*Passage:*
═══

An instantaneous nonlinearity was included in the model to account for the compressive nonlinearity observed in measured BM impulse responses (IRs) (Recio and Rhode, 2000). These data are characterized by a near-invariance of the IR fine-structure when increasing stimulus intensity (Recio and Rhode, 2000; Shera, 2001). Shera (2001) developed a model in the frequency domain that describes the level-dependent BM IR behavior through a careful placement of the poles of the BM admittance Y(s). Near the peak of the traveling-wave, Y(s) is dominated by two closely spaced poles near s = j (that can be represented by a coinciding double pole; Zweig, 1990), of which the pole location α_* relative to the imaginary axis of the complex s-plane determines the stability of the model. The value of α_* is related to δ, ρ, and ψ in Eq. 1 through the equations derived in footnote 8 of Shera (2001). For an active (but stable) model solution where δ is negative, the double pole is placed close to the positive imaginary axis of the complex s-plane on the negative side of the real axis (Zweig, 1991; Shera, 2001). For passive model solutions where δ is positive, the double pole is situated further away from the positive imaginary s-axis (Shera, 2001), i.e., takes a more negative real value. When the double-pole trajectory between the active and passive model solutions in the s-plane is kept horizontal, the IR fine-structure remains invariant while the BM IR shows increased compression (Shera, 2001). As α_* increases from a smaller value (more active) to a larger value (less active) following the horizontal trajectory, the BM IR becomes shorter and the auditory filters become wider (see Fig. 1). This nonlinearity concept that moves the location of the double pole of Y(s) depending on the local BM motion, and thus indirectly on the intensity of the input, was adapted and implemented in the present model. A pole-trajectory was designed for all locations along the BM for stimulus levels between 30 and 97 dB sound pressure level (SPL) with a compression slope of 0.4 dB/dB.2 The model includes an algorithm that adaptively determines the pole locations in Y(s) at each time step depending on the local BM velocity, v_BM, in the previous time step.

═══

*Available data:*

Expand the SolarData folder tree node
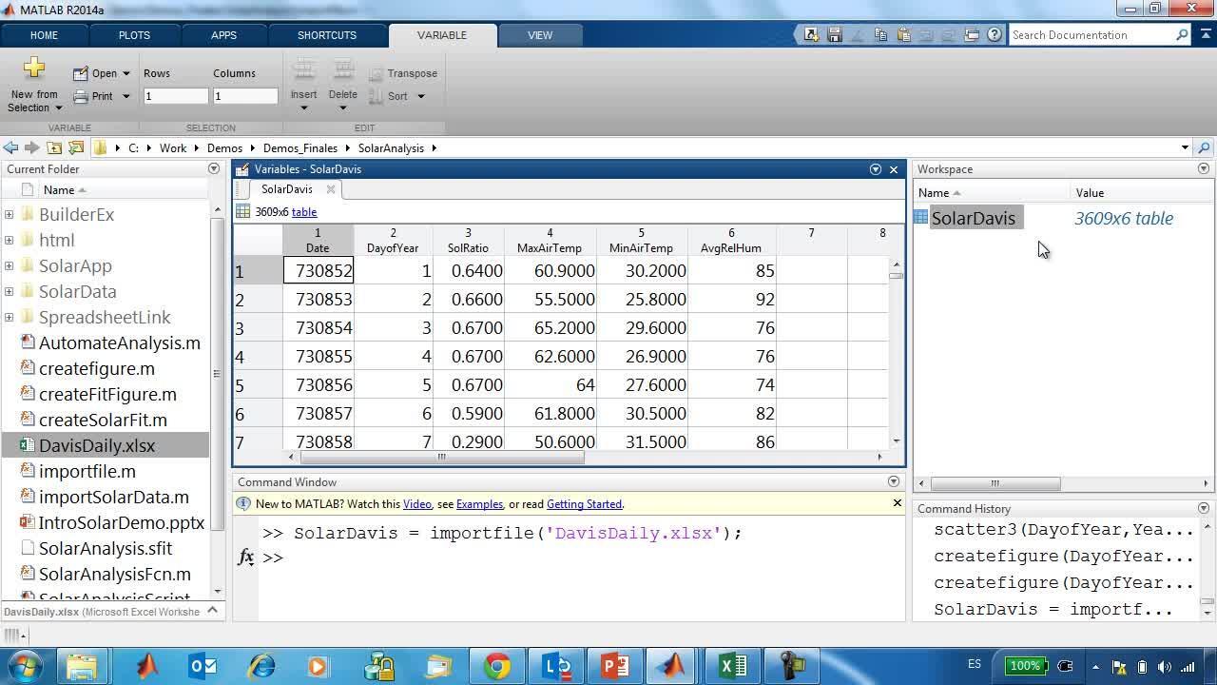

═══

*Tasks to carry out:*
1. In the passage on the model's nonlinearity, over what range of stimulus levels was the pole trajectory designed?
2. Continue the passage on the basilar-membrane model's nonlinearity from its last sentence.

*Answer list:*
1. Between 30 and 97 dB sound pressure level (SPL).

2.
Figure 1.

Relationship between α_*30 from Eq. 4 describing the compressive nonlinearity and Q_ERB and N_SFOAE. α_*30 was varied while the stimulus was a 40-dB-peSPL click. Q_ERB = f_c/BW_rect where the bandwidth of the filter BW_rect was determined from a rectangular filter with the same power as the area under the spectrum of the BM IR at 1 kHz. $N_{\text{SFOAE}}=f\cdot {\tau }_{\text{SFOAE}}$ was determined from the negative slope of the unwrapped CEOAE phase-vs-frequency plot evaluated at f = 1 kHz for CEOAEs simulated to a 40-dB-peSPL click. As CEOAEs and SFOAEs are equivalent for low level stimuli (Kalluri and Shera, 2007), N_CEOAE evaluated at 1 kHz reflects N_SFOAE at 1 kHz.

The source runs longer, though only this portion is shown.